Konduga was convicted by a Chief Magistrates’ Court in Abuja and sentenced to three years imprisonment for criminal intimidation in 2011.
Justice Chikere did not grant Konduga’s prayers.
The judge said Konduga could appeal the ruling if he so wished.
In the suit, Konduga claimed that he was kept in the custody of the DSS instead of the conventional prison to serve his term because the government wanted him to serve as a key witness to prove a terrorism charge against a senator in a Federal High Court in Abuja.
However, in the application filed by Konduga on Oct. 3, 2019, the Director General of the DSS and Attorney General of the Federation (AGF) were 1st and 2nd respondents respectively.
According to the application with suit number: FHC/ABJ/CS/1171/19, the 1st respondent applied for the applicant to be kept at the instance of government of the federation and the applicant kept in the custody of the 1st respondent, ostensibly for him to be a witness in the criminal matters filed by the respondents.

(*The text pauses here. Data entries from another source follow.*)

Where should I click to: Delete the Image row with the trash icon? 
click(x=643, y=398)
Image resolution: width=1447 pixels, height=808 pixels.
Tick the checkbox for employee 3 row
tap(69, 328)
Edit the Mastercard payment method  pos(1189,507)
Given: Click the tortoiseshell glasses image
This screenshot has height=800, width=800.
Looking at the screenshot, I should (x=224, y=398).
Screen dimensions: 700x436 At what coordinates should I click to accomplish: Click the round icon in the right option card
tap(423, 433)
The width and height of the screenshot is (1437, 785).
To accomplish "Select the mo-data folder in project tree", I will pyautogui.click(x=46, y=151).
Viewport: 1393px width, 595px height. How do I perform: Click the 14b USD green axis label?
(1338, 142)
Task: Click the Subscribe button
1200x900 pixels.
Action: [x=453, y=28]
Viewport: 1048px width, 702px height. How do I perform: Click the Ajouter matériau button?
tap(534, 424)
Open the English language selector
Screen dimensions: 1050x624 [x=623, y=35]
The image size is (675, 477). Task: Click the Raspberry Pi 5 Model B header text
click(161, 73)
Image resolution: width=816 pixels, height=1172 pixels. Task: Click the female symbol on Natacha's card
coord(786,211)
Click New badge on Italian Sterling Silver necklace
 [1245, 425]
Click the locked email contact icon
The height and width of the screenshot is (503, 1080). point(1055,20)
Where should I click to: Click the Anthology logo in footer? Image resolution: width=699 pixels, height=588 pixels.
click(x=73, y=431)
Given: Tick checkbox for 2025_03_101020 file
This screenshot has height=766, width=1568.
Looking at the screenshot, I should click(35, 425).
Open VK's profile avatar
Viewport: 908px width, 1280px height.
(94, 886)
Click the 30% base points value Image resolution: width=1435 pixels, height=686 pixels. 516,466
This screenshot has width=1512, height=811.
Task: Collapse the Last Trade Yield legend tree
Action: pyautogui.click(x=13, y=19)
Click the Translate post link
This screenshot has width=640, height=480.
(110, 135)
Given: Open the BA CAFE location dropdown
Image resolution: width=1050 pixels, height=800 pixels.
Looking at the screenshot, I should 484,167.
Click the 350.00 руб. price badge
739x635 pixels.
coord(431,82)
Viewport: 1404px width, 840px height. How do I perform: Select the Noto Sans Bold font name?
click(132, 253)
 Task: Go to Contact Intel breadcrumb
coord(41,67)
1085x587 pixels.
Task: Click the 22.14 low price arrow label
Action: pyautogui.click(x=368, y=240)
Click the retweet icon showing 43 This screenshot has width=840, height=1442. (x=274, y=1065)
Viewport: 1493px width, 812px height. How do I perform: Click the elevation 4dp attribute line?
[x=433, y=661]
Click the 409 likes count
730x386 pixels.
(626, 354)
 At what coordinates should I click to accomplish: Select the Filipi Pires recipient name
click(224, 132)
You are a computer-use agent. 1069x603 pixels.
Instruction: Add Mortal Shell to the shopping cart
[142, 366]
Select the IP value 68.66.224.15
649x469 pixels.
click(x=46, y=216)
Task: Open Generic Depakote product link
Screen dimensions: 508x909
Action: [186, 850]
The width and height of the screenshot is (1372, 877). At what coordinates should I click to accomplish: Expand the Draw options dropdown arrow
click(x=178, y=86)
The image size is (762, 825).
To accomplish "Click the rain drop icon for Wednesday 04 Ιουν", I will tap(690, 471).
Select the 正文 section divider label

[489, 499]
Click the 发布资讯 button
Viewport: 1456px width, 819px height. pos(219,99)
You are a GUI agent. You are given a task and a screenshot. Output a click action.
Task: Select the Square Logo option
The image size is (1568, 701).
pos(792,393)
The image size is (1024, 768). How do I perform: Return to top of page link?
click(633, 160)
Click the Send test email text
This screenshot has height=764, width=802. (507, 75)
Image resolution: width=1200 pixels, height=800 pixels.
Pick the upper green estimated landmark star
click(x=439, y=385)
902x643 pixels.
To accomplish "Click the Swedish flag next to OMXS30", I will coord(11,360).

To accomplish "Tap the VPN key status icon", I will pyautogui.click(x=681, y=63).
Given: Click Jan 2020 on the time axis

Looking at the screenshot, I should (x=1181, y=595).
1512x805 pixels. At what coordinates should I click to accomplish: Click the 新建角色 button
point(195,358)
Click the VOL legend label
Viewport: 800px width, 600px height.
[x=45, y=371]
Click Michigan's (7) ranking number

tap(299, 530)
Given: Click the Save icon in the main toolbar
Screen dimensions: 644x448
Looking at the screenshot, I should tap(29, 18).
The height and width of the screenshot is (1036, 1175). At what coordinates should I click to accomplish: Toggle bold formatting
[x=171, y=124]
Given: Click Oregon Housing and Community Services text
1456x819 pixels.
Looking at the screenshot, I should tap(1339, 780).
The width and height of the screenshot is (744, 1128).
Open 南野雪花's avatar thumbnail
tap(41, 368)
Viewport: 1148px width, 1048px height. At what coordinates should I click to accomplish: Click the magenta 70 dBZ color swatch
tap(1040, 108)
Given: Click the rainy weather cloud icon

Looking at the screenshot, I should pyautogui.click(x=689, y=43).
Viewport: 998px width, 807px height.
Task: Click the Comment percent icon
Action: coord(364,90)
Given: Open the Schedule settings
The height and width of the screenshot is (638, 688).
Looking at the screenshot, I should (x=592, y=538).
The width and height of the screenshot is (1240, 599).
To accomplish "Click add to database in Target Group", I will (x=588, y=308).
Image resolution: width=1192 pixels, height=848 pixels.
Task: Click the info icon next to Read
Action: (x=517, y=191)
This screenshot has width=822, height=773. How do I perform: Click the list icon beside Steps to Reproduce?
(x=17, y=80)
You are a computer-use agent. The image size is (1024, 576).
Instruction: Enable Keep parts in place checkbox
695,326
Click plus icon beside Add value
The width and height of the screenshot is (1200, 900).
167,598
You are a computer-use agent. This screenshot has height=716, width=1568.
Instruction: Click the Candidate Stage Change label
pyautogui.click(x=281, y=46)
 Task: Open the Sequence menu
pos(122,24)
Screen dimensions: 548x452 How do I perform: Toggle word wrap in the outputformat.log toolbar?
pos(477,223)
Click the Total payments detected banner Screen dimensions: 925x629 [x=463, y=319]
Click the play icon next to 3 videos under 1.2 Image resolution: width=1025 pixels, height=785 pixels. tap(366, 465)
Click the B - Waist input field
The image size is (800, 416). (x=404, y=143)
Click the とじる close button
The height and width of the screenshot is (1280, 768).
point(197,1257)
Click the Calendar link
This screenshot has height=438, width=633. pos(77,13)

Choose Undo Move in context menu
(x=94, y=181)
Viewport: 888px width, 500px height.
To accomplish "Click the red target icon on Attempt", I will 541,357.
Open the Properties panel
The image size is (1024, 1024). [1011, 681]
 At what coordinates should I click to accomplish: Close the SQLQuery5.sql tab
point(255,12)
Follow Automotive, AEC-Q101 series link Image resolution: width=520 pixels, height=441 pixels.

“The applicant’s terms of imprisonment ended on Dec 6, 2013, but the applicant was not discharged from custody till Sept. 9, 2016 when the applicant was finally discharged from custody by the 1st respondent.
“That the respondents have no right whatsoever to compulsorily detain the applicant without obtaining court order to that effect.
“That there is no law which provides that the applicant must testify in a matter whether he likes it or not,” it read.
Konduga prayed the court to declare that his detention beyond the expiration if his jail terms was unlawful and unconstitutional, and an infringement on his fundamental rights of freedom of movement and personal liberty.
The applicant, who sought that the respondents should tender unreserved public apology in three national newspapers, also urged the court to direct them to pay him the sum of N500 million as aggravated damages for the illegal detention.
Speaking to journalists after the sitting, Emmanuel Edu, who was counsel to Konduga, said the intricacies of the ruling would be studied to know the next line of action. (NAN)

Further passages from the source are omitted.